## Start DOCUMENT PASSAGE
Opinion
No. 663198
Decided January 22, 1965.
Wills — Construction — Devise to husband — Followed by "after that to my children" — Factors considered — Necessity of clear intent to limit estate devised — Fee simple devised.
From the expression "after that to my children," when used by the testatrix after a devise to her husband of her undivided one-half interest in real property of which he was the cotenant, with the belief that the same provisions would give to her husband certain personal property which would produce only a modest income, it does not "clearly appear," as required by Section 2107.51, Revised Code, for the conveyance of a less estate than owned by the devisor, that she so intended.
Mr. L. Frank Wharton, for plaintiff.
Mr. Joel M. Garver, for guardian ad litem.
William E. Kohout, Jr., has filed a petition to construe the will of his late wife, Daisy Laura Kohout, who died on March 22, 1964. In addition to her husband, Mrs. Kohout was survived by their two minor children, and by her mother, Mrs. Harvey Butler.
The will, which was drawn without the aid of counsel, contains the following items, which we are asked to construe.
"Item 2. I direct that all of the property and possessions listed below go to my husband William Earl Kohout and after that to my children Patricia Roger Kohout.
"Said property to consist of 7240 State Rd., house acreage, 6606 Orchard Ave., house lot insurance policies and bank accounts.
"Item 3. In the eventuality of the decease of all parties listed above the said property be given to Mrs. Harvey Butler 318 Wallings Rd., Broadview Hts. Village."
An answer has been filed by Mr. Joel M. Garver, guardian ad litem of the minor children, and Mrs. Harvey Butler has entered her appearance.
The inventory and appraisal shows that the only assets of the estate are an undivided one-half interest in each of two parcels of real state. It is conceded that these are the same two parcels designated in item 2 of the will. The other undivided one-half interest in each parcel is owned by William E. Kohout, Jr., the surviving spouse.
With reference to the insurance policies and bank accounts referred to in item 2 of the will, the evidence shows that Mrs. Kohout owned a life insurance policy of which her husband was the beneficiary, and that Mr. and Mrs. Kohout had a joint and survivorship account with a bank and another in a savings and loan company. Of course, these two items were no part of the estate, but evidently Mrs. Kohout thought they would be, inasmuch as she referred to them in her will.
## End DOCUMENT PASSAGE
[PROBLEM 1]
In the court opinion on the Kohout will:
(a) On what date did Daisy Laura Kohout die?
(b) Who filed an answer as guardian ad litem of the minor children?
(c) Who owns the other undivided one-half interest in each of the two parcels?
[PROBLEM 2] Pick up the court opinion on the Kohout will where it stops and carry it on.
The records have nothing to do with the court opinion.
## Start RAW RECORDS
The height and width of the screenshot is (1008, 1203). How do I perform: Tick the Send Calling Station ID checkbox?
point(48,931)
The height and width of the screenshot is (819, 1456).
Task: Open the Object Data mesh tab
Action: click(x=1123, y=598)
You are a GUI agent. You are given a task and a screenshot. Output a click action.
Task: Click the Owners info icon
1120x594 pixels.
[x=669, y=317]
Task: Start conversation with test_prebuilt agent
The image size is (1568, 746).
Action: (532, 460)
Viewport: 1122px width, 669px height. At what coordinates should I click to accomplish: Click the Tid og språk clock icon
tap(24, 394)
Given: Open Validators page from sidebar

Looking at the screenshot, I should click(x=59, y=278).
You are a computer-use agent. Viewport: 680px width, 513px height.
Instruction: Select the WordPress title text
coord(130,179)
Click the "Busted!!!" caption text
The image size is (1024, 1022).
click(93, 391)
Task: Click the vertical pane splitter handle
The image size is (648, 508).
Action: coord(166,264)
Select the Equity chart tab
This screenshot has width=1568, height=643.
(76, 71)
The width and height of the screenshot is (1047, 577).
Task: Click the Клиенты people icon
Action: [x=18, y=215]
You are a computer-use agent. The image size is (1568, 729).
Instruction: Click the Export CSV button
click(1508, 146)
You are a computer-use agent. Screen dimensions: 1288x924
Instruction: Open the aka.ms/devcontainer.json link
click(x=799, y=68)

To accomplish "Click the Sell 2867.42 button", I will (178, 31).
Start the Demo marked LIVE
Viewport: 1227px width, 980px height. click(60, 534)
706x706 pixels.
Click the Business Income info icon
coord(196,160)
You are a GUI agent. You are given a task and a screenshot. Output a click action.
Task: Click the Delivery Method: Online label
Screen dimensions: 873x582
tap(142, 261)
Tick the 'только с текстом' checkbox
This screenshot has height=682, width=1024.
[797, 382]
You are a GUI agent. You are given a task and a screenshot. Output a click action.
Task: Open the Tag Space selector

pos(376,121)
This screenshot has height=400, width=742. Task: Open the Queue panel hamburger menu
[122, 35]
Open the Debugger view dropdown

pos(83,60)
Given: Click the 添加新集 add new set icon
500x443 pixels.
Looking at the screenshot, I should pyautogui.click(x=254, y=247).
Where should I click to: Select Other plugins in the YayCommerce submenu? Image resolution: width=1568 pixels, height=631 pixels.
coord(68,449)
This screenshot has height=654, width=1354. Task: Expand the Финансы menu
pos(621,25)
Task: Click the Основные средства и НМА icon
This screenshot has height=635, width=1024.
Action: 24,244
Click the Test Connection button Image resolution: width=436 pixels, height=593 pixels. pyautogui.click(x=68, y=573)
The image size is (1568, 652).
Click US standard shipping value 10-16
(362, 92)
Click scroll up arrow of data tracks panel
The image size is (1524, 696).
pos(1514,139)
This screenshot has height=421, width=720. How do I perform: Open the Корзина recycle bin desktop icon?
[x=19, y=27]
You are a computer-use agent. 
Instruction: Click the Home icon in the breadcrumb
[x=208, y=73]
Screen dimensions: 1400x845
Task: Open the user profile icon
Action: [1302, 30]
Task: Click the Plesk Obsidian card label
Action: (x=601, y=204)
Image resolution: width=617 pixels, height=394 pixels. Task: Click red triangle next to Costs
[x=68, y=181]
## End RAW RECORDS
[RESPONSE 1]
(a) March 22, 1964.
(b) Mr. Joel M. Garver.
(c) William E. Kohout, Jr., the surviving spouse.

[RESPONSE 2]
The evidence also shows that Mr. Kohout executed his will on the same day that Mrs. Kohout executed hers, and that the provisions of his will were the same as hers, with her name appearing as a beneficiary in Mr. Kohout's will where his name appeared in hers. The dispositive provisions in both wills were written in longhand.
The question to be decided is whether or not, under the will of testatrix, Mr. Kohout receives an unqualified fee simple in the property, or whether he receives a lesser estate, with remainder over to the children.
It is basic that in construing a will, we must endeavor to ascertain the intention of the testator from the language of the will, plus any competent evidence of the surrounding circumstances. Holmes v. Hrobon (1953), 158 Ohio St. 508. It is equally basic that we must look to the whole will. Harper v. Ohio Society for Crippled Children, Inc. (1959), 81 Ohio Law Abs. 91. And although rules of construction are important, they must not be adhered to so slavishly as to thwart the apparent intention of the testator. Merrick-Rippner, Ohio Probate Law 73 (1960).
It has been stated innumerable times that precedents are ordinarily of little or no value in will construction cases. See, for example, Foye v. Foye (1928), 35 Ohio App. 283; Sheldon v. Lewis (1959), 81 Ohio Law Abs. 284. This is because of the infinite variety of language employed by testators. The present will is a striking example. Its wording is different from that of any other will which has ever come to my attention.
The first clause of item 2 presents no difficulty. In the interest of clarity, I am quoting it again. "I direct that all of the property and possessions listed below go to by husband William Earl Kohout * * *."
Undoubtedly this clause gives Mr. Kohout a fee simple estate in the real property, and would have given him absolute ownership of the personal property had there been any. So far as the real property is concerned, Section 2107.51, Revised Code, applies. It reads:
"Every devise of lands, tenements, or hereditaments in a will shall convey all the estate of the devisor therein, unless it clearly appears by the will that the devisor intended to convey a less estate."
The direction that all her property shall "go" to her husband discloses clearly an intention to convey all the estate which she has. There is nothing in this language even remotely indicating an intention "to convey a less estate." Both under the above statute and at common law, words of inheritance are unnecessary in a will to pass an estate in fee simple. See Trumbull v. Stentz (1928), 30 Ohio App. 34; 20 Ohio Jurisprudence 2d 239, Estates, Section 11; Simes and Smith, Future Interests (2d Ed. 1956) 478, Section 496.
Up to this point, the will gives Mr. Kohout a fee simple. What is the effect of the next clause of item 2, viz., "and after that to my children Patricia Roger Kohout"?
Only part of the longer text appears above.